**TASK OBJECTIVE:** Reproduce the entries as a numbered list, one line per item, covering everything from the line containing "Open the Tech menu item" down to the line containing "coord(12,97)", inclusive, with blank lines omitted. Exclude the pictures from the output.

[Dataset entries]
start
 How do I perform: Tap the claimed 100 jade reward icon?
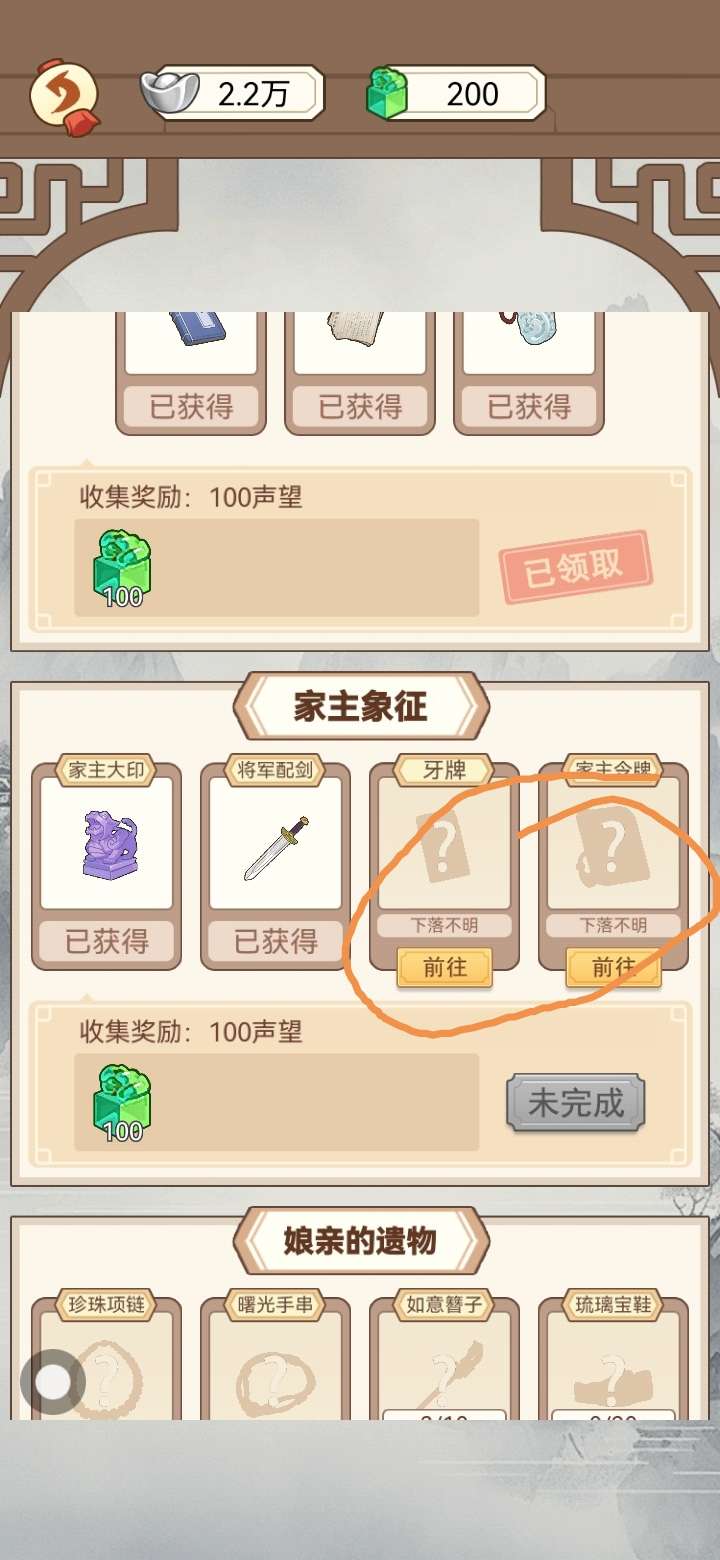tap(123, 568)
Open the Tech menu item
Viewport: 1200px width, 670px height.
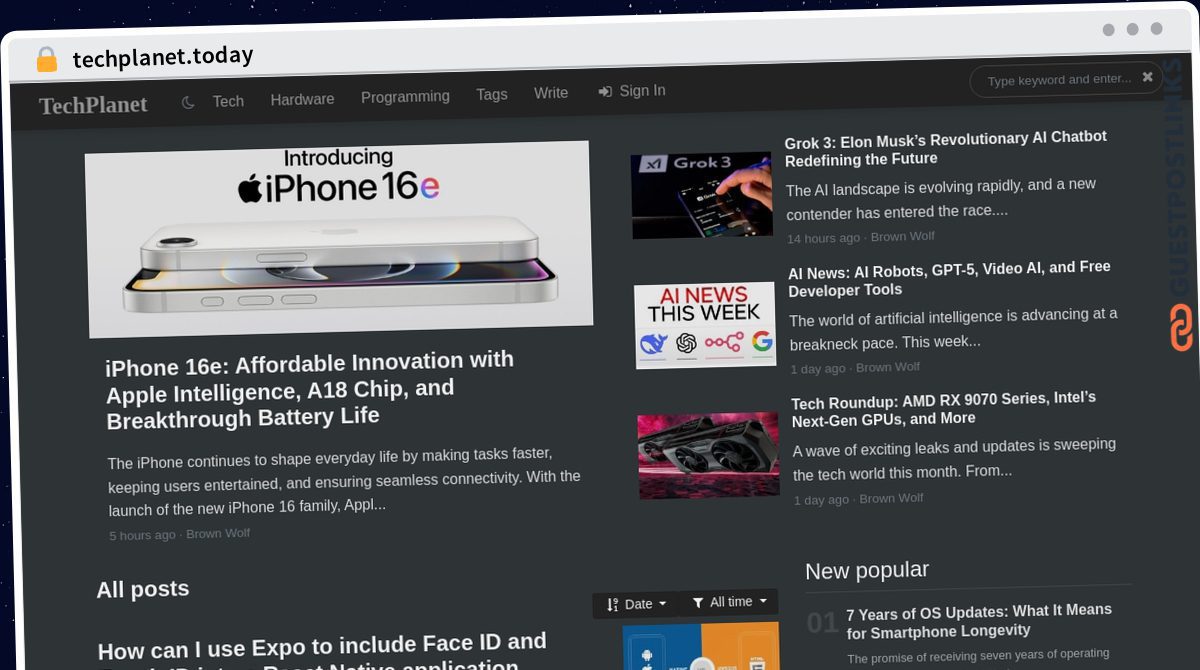pos(228,101)
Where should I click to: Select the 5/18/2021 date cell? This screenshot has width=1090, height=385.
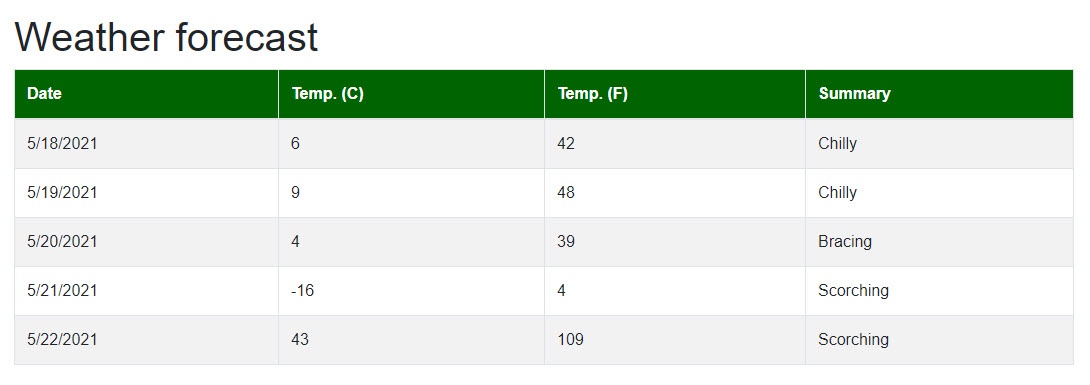coord(146,144)
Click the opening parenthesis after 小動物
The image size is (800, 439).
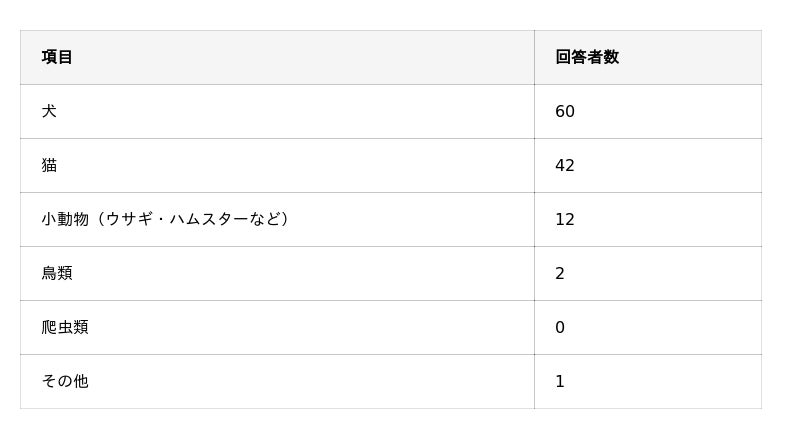(x=99, y=219)
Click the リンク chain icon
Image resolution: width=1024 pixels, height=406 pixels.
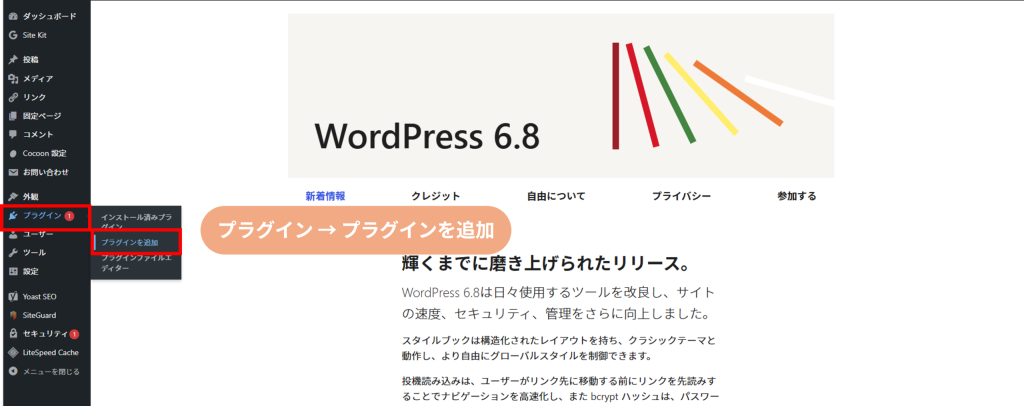coord(12,97)
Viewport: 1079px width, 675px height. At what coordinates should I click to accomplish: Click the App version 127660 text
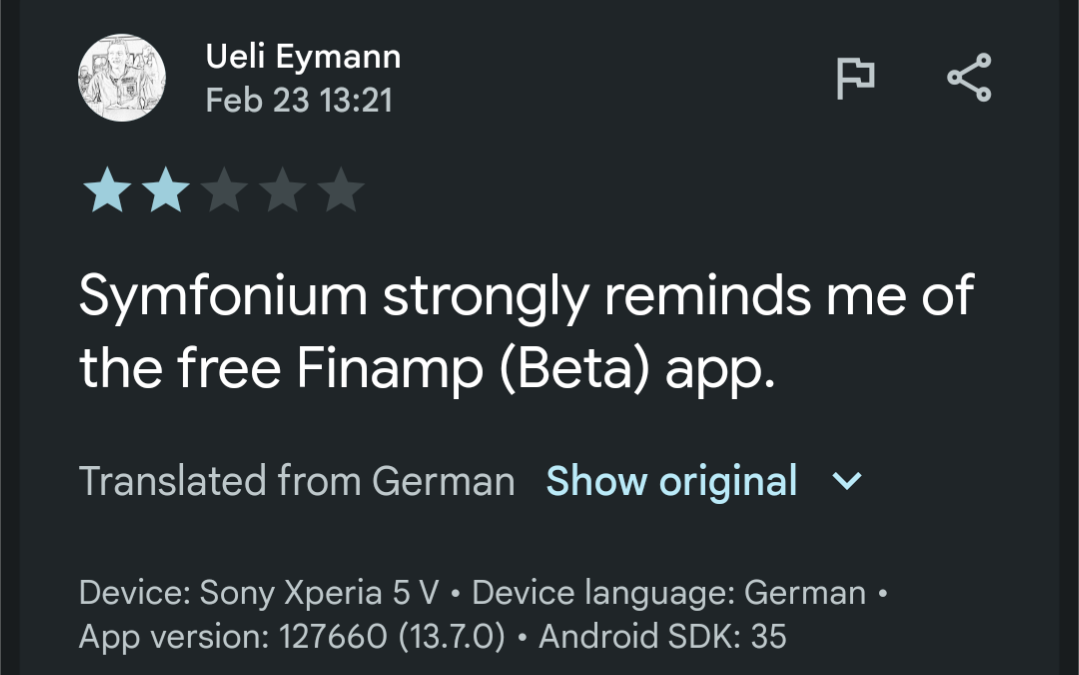(292, 636)
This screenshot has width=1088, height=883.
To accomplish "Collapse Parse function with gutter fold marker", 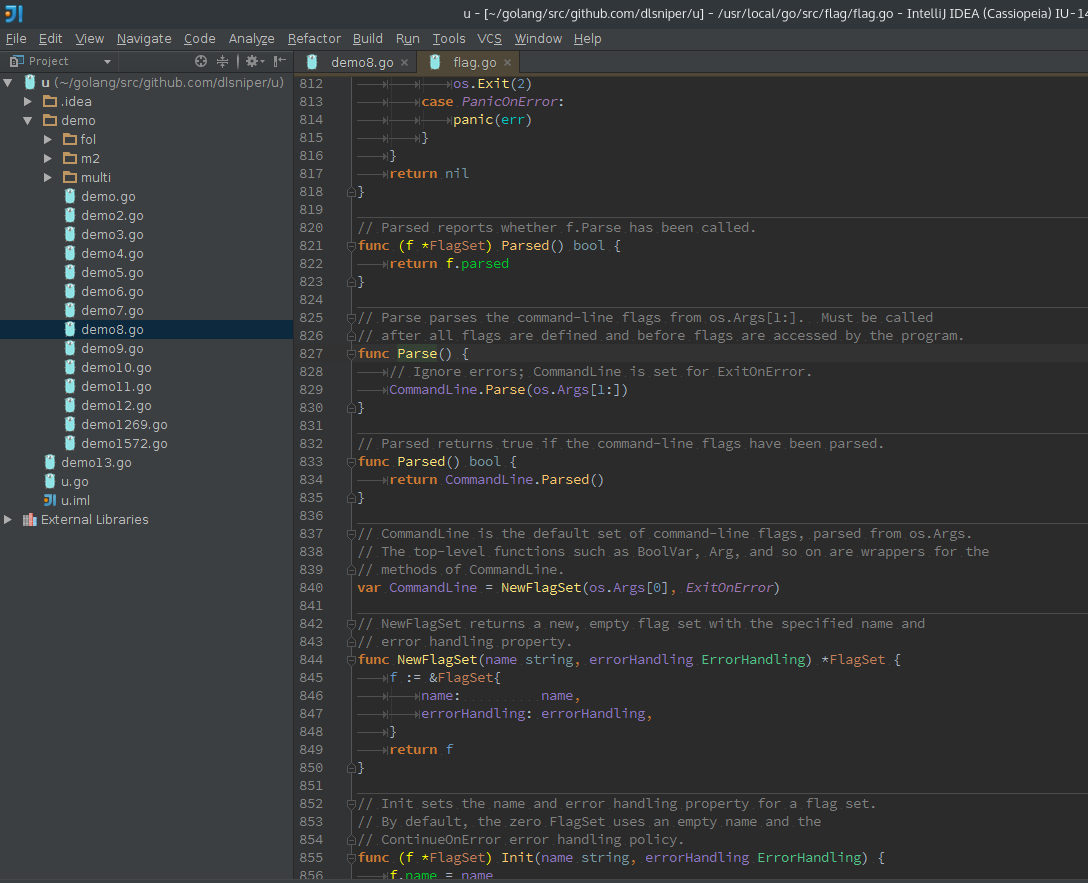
end
**TASK ANSWER:**
1. Open the Tech menu item
2. Viewport: 1200px width, 670px height.
3. pos(228,101)
4. Where should I click to: Select the 5/18/2021 date cell? This screenshot has width=1090, height=385.
5. coord(146,144)
6. Click the opening parenthesis after 小動物
7. The image size is (800, 439).
8. (x=99, y=219)
9. Click the リンク chain icon
10. Image resolution: width=1024 pixels, height=406 pixels.
11. coord(12,97)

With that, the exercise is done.